There are quite a few.

A typical Debian 13 config passes around 60% of security checks. The upstream defconfig – even less. Options like CONFIG_STACKPROTECTOR_STRONG, CONFIG_INIT_STACK_ALL_ZERO, or CONFIG_RANDOMIZE_KSTACK_OFFSET_DEFAULT are often not enabled because nobody manually searches through thousands of options looking for them.

How to check?

There’s a tool on vmlinuz.pl that does it for you: Kernel Checker.

Upload your kernel’s .config file and within a few seconds you get:

  • a percentage score (how many checks passed)
  • a list of issues grouped by category (self_protection, cut_attack_surface, harden_userspace, security_policy)
  • a full table with every option and its status

Checks are based on recommendations from KSPP (Kernel Self Protection Project), grsecurity, CLIP OS, and CIS Benchmark.

Where to find your config?

On most distros:

ls /boot/config-$(uname -r)

If your kernel has CONFIG_IKCONFIG_PROC built in:

zcat /proc/config.gz > ~/my-kernel.config

And if you compiled from source, .config sits in the source directory.

What to do with the results?

Getting 100% is not the goal. Some options are mutually exclusive, and some affect performance. But if you’re at 45%, it’s worth going through the list and enabling what makes sense for your use case.

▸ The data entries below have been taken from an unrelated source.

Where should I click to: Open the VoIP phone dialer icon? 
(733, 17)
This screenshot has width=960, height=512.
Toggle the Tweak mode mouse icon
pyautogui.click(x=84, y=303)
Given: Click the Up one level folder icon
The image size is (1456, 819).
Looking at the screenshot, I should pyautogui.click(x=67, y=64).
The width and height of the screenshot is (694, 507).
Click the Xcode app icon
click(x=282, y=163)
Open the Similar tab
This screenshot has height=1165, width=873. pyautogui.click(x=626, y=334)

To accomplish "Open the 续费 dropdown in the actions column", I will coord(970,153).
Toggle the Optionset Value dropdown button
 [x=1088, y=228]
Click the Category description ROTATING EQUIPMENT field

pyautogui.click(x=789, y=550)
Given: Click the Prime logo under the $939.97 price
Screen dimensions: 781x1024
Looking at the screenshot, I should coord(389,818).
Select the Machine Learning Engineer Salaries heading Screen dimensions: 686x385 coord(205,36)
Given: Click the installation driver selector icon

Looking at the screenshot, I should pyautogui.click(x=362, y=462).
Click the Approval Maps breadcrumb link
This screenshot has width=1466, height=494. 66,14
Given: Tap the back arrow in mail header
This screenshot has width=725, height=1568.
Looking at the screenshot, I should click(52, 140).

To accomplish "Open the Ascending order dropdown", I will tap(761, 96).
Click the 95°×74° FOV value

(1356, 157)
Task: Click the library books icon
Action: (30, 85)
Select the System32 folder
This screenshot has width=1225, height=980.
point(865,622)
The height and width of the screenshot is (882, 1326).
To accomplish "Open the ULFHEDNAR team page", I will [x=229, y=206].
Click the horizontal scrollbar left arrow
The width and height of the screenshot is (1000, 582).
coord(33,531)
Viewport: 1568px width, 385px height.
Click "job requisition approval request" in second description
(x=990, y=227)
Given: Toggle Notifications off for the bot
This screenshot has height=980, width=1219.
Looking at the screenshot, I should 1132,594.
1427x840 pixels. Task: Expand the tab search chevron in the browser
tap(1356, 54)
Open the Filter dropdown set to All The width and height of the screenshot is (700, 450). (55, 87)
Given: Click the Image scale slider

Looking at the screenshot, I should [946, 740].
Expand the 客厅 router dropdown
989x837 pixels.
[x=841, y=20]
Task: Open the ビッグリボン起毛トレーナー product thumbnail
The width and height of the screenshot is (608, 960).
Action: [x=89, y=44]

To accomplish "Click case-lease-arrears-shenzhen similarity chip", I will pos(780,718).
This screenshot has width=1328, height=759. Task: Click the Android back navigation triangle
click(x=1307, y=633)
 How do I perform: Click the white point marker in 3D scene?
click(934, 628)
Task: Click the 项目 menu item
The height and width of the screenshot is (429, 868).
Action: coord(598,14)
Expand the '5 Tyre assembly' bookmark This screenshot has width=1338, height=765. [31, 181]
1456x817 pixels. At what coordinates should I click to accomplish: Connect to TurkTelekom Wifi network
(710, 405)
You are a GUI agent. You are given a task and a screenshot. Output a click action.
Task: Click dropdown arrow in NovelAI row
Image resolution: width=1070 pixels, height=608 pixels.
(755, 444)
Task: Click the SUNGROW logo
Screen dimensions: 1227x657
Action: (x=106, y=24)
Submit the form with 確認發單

A few options that are almost always worth having:

CONFIG_STACKPROTECTOR_STRONG=y
CONFIG_INIT_STACK_ALL_ZERO=y
CONFIG_RANDOMIZE_BASE=y
CONFIG_RANDOMIZE_MEMORY=y
CONFIG_HARDENED_USERCOPY=y
CONFIG_FORTIFY_SOURCE=y
CONFIG_STRICT_KERNEL_RWX=y
CONFIG_STRICT_MODULE_RWX=y
CONFIG_MODULE_SIG=y
CONFIG_MODULE_SIG_FORCE=y

After changing the config:

make oldconfig
make -j$(nproc)
sudo make modules_install install

And reboot.

Privacy

Your config file is not stored anywhere. It’s sent for analysis, the result comes back to your browser, and the file is deleted. Nothing is logged, nothing is kept.